More than 773 million unique email ids and a little less than 22 million unique passwords has been hacked, making it the biggest ever security breach.
In what can easily be termed as the year’s first and one of the biggest data breaches of recent times, about 773 million unique email ids and a shade under 22 million unique passwords have been found to have been compromised. As per information currently available, all the data thus accrued have since been found hosted on the cloud server MEGA.
In fact, so huge is the scale of the breach that it is no less than 12,000 files that make up the entire hacked info. All of it again make for 87 GB of data that has come to be known as Collection #1. Troy Hunt who runs the website ‘have I been pwned’ and who first broke the story about the massive breach claimed his own info along with several of his relatives’ have also been found in the dumped file.
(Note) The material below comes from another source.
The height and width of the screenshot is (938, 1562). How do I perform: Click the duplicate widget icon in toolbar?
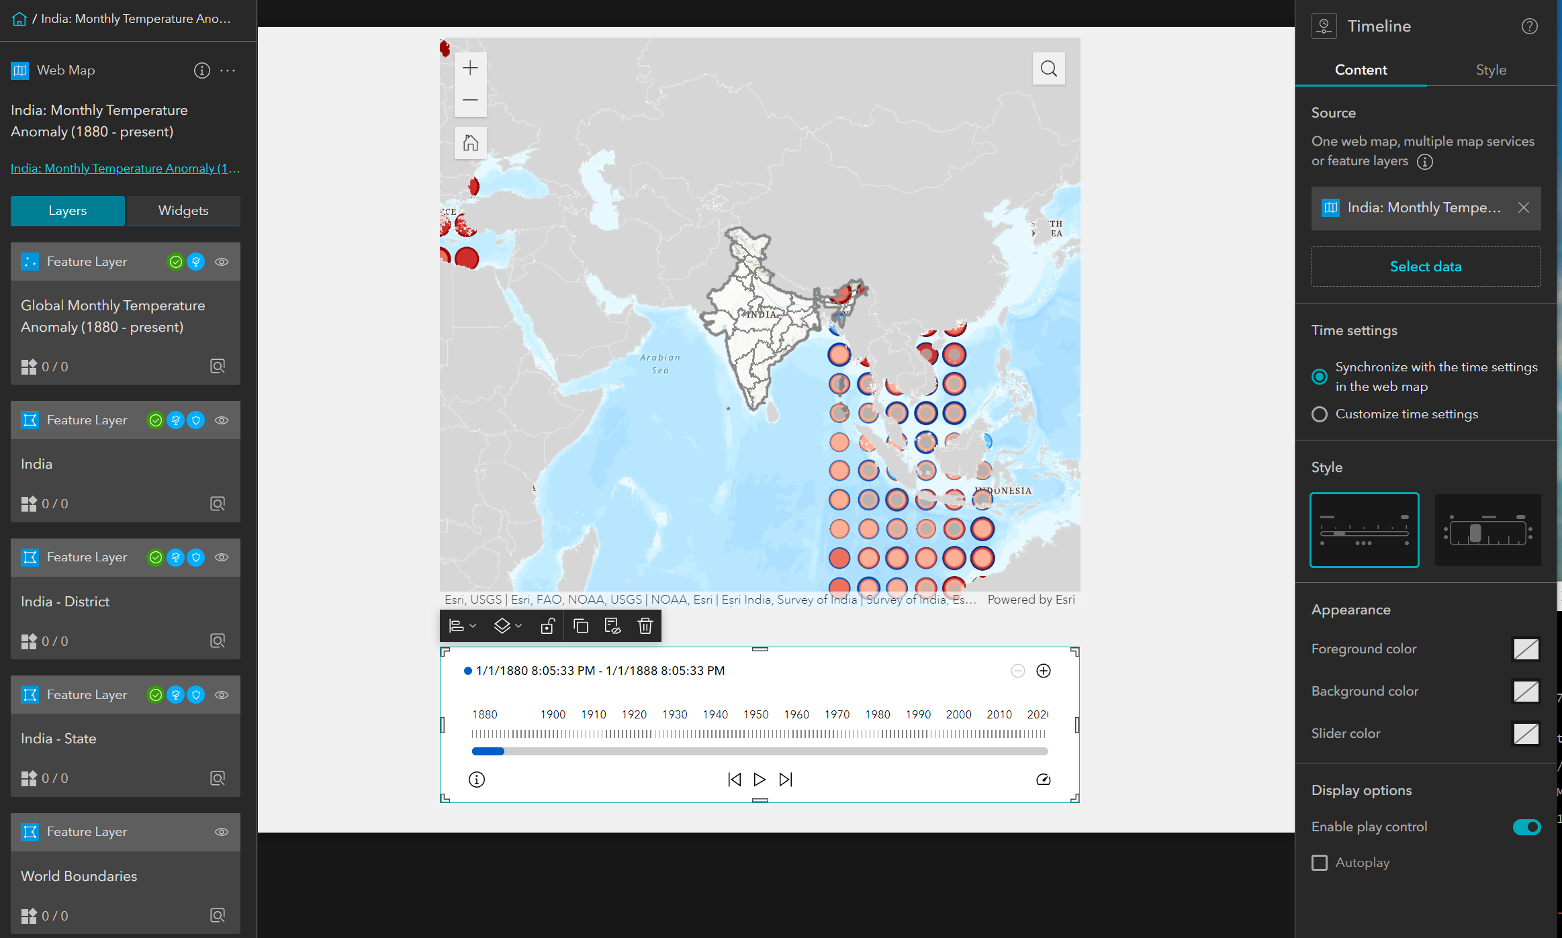[x=581, y=626]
Hunt who said he got inputs from several sources over the data breach said a preliminary study of the hacked info hosted on Mega makes it clear it is Yahoo accounts that seems to be the easiest to hack given the sheer number of Yahoo accounts that feature in the list. Gmail too is part of the list though can be considered relatively safer given that it features in lesser numbers.
Hunt also clarified his email id as found in the MEGA files are genuine, as is the password that he used several years ago. He said the password has been successfully dehashed to reveal the exact combination in human decipherable form. It is not known though if the so-called Collection #1 refers to data collected several years ago or if there is something called Collection #2 or sort thereof containing more recent info.
Meanwhile, while all are recommended to follow the standard procedure post a hack, that of changing their email passwords, it will also make sense to change passwords of all subsequent accounts linked to that particular email address. Also, using different and unique passwords for each account is also recommended as a natural deterrent to thwart further hacking attempts.